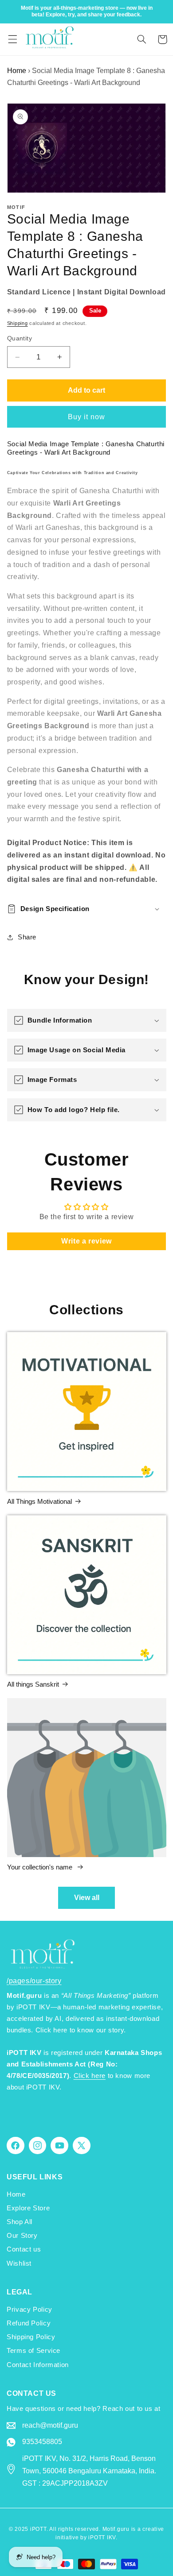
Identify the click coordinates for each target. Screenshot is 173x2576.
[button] (12, 39)
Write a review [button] (86, 1241)
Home (16, 70)
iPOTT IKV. (102, 2537)
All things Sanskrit (33, 1684)
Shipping (17, 323)
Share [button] (27, 937)
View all (86, 1897)
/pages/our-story (34, 1981)
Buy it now (87, 417)
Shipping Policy (31, 2336)
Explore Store (28, 2208)
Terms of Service (33, 2350)
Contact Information (38, 2364)
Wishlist (19, 2263)
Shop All (19, 2221)
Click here (90, 2075)
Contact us (24, 2249)
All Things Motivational (39, 1501)
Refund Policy (29, 2323)
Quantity (19, 338)
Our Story (22, 2235)
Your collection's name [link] (40, 1867)
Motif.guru (116, 2529)
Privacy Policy (29, 2309)
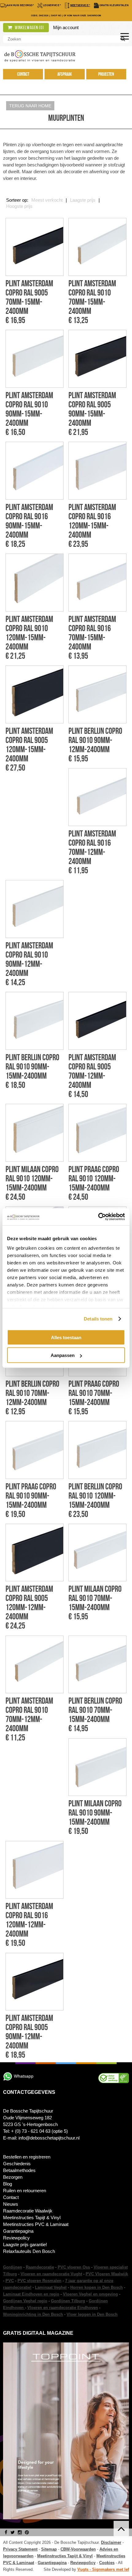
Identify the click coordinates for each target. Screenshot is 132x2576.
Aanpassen (63, 1355)
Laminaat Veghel (51, 2287)
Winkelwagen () (29, 27)
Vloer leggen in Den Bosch (92, 2314)
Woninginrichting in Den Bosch (33, 2314)
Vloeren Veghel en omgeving (90, 2294)
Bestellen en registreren (26, 2156)
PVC (10, 2280)
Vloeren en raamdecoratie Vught (51, 2274)
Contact (23, 74)
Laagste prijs (82, 200)
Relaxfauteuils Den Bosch (29, 2251)
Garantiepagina (18, 2231)
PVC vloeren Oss (74, 2267)
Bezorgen (12, 2177)
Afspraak (64, 74)
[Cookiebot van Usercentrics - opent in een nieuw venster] (98, 1217)
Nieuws (10, 2204)
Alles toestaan (66, 1337)
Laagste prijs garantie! (25, 2244)
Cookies (107, 2562)
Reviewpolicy (16, 2237)
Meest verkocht (47, 200)
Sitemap (49, 2549)
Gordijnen (12, 2267)
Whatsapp (23, 2076)
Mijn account (66, 27)
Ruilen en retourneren (24, 2190)
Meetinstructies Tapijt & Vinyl (31, 2217)
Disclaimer (111, 2542)
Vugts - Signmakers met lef (103, 2569)
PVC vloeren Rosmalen (39, 2280)
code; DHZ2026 (40, 15)
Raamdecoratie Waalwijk (27, 2210)
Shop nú (56, 15)
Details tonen (98, 1318)
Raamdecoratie (40, 2267)
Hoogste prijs (19, 206)
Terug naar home (30, 105)
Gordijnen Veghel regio (25, 2301)
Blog (7, 2183)
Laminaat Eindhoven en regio (31, 2294)
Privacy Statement (20, 2549)
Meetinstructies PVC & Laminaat (35, 2224)
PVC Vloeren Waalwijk (107, 2274)
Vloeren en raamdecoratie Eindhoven (62, 2307)
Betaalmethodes (19, 2170)
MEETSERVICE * (80, 5)
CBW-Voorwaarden (78, 2549)
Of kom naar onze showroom (82, 15)
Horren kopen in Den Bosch (96, 2287)
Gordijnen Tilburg (68, 2301)
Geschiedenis (17, 2163)
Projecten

» WORK TO COMPLETE: Instructions for the copy: start at the first entry, stop after the line containing "Contact us (24, 2249)", keep every line exact, and drop the pictures.

» OUTPUT OF THE TASK:
Identify the click coordinates for each target. Screenshot is 173x2576.
[button] (12, 39)
Write a review [button] (86, 1241)
Home (16, 70)
iPOTT IKV. (102, 2537)
All things Sanskrit (33, 1684)
Shipping (17, 323)
Share [button] (27, 937)
View all (86, 1897)
/pages/our-story (34, 1981)
Buy it now (87, 417)
Shipping Policy (31, 2336)
Explore Store (28, 2208)
Terms of Service (33, 2350)
Contact Information (38, 2364)
Wishlist (19, 2263)
Shop All (19, 2221)
Click here (90, 2075)
Contact us (24, 2249)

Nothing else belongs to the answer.